It was a serious project. She was fascinated by the rigs, their isolation and danger. She wanted to know what men are like “without women around”. But she was also, inwardly, a mess. She and the very first man she interviewed, an oil worker she now calls Caden (this is not his real name), began seeing each other, and soon after this – minutes after this, if we’re honest – he left his wife and children in Stockton-on-Tees, and moved into the flat she’d rented in one of Aberdeen’s edgier vicinities. “I think if he’d been number 42, it wouldn’t have happened,” she says. “But if you come out of a punitive relationship, and a man is nice to you, it’s like getting into a warm bath after years of cold showers.” She knew it was a catastrophe. She and Caden were like tourists in one another’s lands, each of them only half-fluent in the other’s language. Both were on the run from disaster at home. But that isn’t to say that she didn’t love him. She did, and so she clung on – until, that is, he went back to his wife. Then she could only cling on to her mobile phone, and wait, and hope, and in the meantime, work (the only balm, unless you count drink).

● ● ●

## Written request 1:
Please rewrite the listing lines starting at the one containing "Expand the More navigation dropdown" and ending at the one containing "point(164,10)", swapping "dropdown" for "drop-down" and leaving everything else unchanged.

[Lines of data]
● ● ●

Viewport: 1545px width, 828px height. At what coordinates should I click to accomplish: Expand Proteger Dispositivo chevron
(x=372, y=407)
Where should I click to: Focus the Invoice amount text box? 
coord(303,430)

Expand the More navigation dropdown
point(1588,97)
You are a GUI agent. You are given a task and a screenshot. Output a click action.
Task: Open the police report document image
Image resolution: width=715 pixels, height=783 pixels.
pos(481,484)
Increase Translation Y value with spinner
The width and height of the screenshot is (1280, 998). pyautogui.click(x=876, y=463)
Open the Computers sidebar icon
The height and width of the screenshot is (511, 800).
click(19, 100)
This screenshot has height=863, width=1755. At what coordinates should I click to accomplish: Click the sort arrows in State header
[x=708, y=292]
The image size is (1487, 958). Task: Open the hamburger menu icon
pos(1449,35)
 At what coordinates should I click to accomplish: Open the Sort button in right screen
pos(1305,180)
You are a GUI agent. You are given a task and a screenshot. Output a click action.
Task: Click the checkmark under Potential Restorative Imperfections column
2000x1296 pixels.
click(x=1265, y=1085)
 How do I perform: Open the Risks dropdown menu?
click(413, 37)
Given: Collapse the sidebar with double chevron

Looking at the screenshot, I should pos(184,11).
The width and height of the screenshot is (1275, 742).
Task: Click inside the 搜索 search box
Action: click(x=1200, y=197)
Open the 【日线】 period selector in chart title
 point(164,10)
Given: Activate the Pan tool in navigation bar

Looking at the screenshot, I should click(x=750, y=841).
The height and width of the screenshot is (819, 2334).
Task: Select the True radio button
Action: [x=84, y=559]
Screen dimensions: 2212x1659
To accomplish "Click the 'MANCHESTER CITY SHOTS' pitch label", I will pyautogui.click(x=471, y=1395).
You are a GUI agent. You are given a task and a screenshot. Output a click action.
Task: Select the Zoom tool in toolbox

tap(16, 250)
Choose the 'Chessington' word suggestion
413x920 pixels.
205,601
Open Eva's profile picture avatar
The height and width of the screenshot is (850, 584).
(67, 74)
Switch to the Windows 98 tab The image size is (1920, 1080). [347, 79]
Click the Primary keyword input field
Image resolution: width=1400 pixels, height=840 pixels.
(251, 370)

● ● ●

## Written request 2:
In the passage about the oil-rig project, list the things she did after Caden went back to his wife.

## Complete output 1:
Expand the More navigation drop-down
point(1588,97)
You are a GUI agent. You are given a task and a screenshot. Output a click action.
Task: Open the police report document image
Image resolution: width=715 pixels, height=783 pixels.
pos(481,484)
Increase Translation Y value with spinner
The width and height of the screenshot is (1280, 998). pyautogui.click(x=876, y=463)
Open the Computers sidebar icon
The height and width of the screenshot is (511, 800).
click(19, 100)
This screenshot has height=863, width=1755. At what coordinates should I click to accomplish: Click the sort arrows in State header
[x=708, y=292]
The image size is (1487, 958). Task: Open the hamburger menu icon
pos(1449,35)
 At what coordinates should I click to accomplish: Open the Sort button in right screen
pos(1305,180)
You are a GUI agent. You are given a task and a screenshot. Output a click action.
Task: Click the checkmark under Potential Restorative Imperfections column
2000x1296 pixels.
click(x=1265, y=1085)
 How do I perform: Open the Risks drop-down menu?
click(413, 37)
Given: Collapse the sidebar with double chevron

Looking at the screenshot, I should pos(184,11).
The width and height of the screenshot is (1275, 742).
Task: Click inside the 搜索 search box
Action: click(x=1200, y=197)
Open the 【日线】 period selector in chart title
 point(164,10)

## Complete output 2:
- Clung on to her mobile phone
- Waited
- Hoped
- Worked